I was offered a CVS but to be honest, it was obvious baby was very unwell and the Fetal Medicine Consultant offered a TFMR to start there and then. I didn't want to prolong the agony any longer.

We had a limited post mortem as the NIPT isn't classes as diagnostic and I wanted a definitive answer. It confirmed T18.

I was 38 during all of this, turned 39 a month after the TFMR. We started trying to conceive again after my period returned as I felt we had no time to lose. We were so fortunate to fall pregnant again after 4 cycles and I'm now 32 weeks pregnant.

Thinking of you, hope this helps and if you have any questions just let me know.

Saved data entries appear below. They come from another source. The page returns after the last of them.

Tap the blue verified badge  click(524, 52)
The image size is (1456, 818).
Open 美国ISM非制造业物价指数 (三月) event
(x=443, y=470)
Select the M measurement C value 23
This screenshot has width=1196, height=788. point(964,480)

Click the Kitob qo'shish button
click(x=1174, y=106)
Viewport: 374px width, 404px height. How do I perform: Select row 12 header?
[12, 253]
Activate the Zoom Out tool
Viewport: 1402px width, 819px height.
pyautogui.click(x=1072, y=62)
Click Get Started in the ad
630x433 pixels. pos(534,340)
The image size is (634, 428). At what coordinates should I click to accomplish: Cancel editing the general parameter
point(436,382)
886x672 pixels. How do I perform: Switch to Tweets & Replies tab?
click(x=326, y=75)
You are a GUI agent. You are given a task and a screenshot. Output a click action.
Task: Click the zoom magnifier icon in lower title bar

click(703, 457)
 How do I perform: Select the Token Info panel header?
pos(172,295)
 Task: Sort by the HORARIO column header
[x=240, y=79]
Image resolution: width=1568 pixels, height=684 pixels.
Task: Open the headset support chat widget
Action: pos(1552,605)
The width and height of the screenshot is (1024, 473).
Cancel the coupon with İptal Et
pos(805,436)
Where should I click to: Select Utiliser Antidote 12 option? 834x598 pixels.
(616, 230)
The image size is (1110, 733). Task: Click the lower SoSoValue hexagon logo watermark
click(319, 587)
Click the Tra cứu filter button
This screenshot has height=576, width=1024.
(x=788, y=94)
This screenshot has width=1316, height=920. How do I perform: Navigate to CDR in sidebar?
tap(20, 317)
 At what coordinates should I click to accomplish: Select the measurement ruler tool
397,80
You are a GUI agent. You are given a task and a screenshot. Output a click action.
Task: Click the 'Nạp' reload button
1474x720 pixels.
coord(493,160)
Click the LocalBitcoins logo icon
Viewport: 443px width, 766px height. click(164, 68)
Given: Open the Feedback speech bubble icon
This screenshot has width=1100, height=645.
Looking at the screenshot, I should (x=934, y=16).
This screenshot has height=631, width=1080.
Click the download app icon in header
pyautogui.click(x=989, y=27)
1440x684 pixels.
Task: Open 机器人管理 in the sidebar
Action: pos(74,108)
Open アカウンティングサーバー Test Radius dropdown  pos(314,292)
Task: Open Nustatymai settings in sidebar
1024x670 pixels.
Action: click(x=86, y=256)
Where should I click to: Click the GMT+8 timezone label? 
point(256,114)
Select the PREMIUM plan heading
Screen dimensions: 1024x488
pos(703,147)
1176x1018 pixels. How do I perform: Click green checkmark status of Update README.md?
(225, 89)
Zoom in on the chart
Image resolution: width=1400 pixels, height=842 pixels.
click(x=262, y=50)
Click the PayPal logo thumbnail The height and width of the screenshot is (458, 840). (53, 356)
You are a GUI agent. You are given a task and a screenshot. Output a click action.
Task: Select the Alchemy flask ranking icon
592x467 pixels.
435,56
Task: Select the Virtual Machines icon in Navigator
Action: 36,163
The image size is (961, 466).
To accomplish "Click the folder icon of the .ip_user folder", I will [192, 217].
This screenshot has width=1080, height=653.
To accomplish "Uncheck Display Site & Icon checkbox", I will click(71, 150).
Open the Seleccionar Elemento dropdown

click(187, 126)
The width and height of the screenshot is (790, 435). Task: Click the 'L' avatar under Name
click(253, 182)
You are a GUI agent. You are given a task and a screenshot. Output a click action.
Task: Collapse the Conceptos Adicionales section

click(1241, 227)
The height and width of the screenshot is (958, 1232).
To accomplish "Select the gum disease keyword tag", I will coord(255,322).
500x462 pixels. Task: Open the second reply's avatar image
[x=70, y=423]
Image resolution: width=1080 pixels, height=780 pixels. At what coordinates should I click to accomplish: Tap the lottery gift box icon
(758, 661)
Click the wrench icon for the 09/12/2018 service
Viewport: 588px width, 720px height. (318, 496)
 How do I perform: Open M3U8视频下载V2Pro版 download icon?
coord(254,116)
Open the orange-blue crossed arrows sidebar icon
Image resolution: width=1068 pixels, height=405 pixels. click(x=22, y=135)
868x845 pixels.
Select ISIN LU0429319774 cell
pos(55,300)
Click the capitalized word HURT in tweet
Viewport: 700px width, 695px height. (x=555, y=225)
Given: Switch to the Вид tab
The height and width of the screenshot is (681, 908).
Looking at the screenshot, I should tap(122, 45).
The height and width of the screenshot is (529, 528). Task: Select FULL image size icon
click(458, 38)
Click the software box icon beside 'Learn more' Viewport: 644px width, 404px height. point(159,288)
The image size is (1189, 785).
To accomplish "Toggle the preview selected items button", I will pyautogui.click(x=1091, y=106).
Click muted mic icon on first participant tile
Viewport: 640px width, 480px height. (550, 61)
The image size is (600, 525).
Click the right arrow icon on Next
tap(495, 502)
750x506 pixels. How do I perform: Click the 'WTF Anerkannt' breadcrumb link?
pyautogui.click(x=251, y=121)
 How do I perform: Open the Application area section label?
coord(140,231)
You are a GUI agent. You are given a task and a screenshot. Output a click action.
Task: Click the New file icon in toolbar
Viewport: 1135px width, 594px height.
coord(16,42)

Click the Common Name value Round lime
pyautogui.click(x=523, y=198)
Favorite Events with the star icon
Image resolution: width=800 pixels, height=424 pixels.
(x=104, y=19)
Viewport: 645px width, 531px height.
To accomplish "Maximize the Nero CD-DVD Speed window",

@sel2223 thank you so much for your reply. Please let me know how your story continues. We now have our amniocentesis test booked for 18th of September xx

@MrsScotland thank you so much for your reply. That is a really heart warming and positive story. I'm terrified we won't get another chance as I'm 37 now, but your story has given me hope. I just pray we get another chance like you xxx

Hi, I've been in your position and it's such a tough decision to make, however I'm quite shocked did your midwife really say it would be 'bad news' to have a baby with Down syndrome?

Ultimately it is your baby and your decision, I had all the same thoughts as you, I'm currently sat cuddling my 3yo with DS, I can't pretend things haven't been tough but she brings so much joy and love to our family and if I went back in time id still make the same choice. Please have a look into the realities of having a child with Down syndrome. I'd suggest as a first point of call Positive about Down Syndrome, they have a fb page, I think if you search PADS expectant parents you'd find it.

My heart really does go out to you and I hope I don't come across as judgemental, I don't know your situation and completely understand your right to choose. I just wanted to share another point of view

I was 38 when I gave birth to my first DD and 43 when I gave birth to my second. So while chances decrease, don’t lose hope. I feel that can affect your chances very negatively.

stress raises your cortisol and that is not good for the body. Not saying that to blame you just you need to take care of yourself, pamper and distract yourself even if you can only do it for short periods at a time.

I know the feeling of waiting for a test result, I had to do it twice. I could only distract myself for a short time (at a time), but I tried many times a day, a long book, a hot cholocalte, a walk, etc.

false positives with the nipt come from a vanishing twin that had the condition, while the remaining twin is fine or from dna from placenta (again probably coming from a lost twin) that is not the baby’s

hope all goes well for you and like the above poster said don’t reach any conclusion before you do your own research.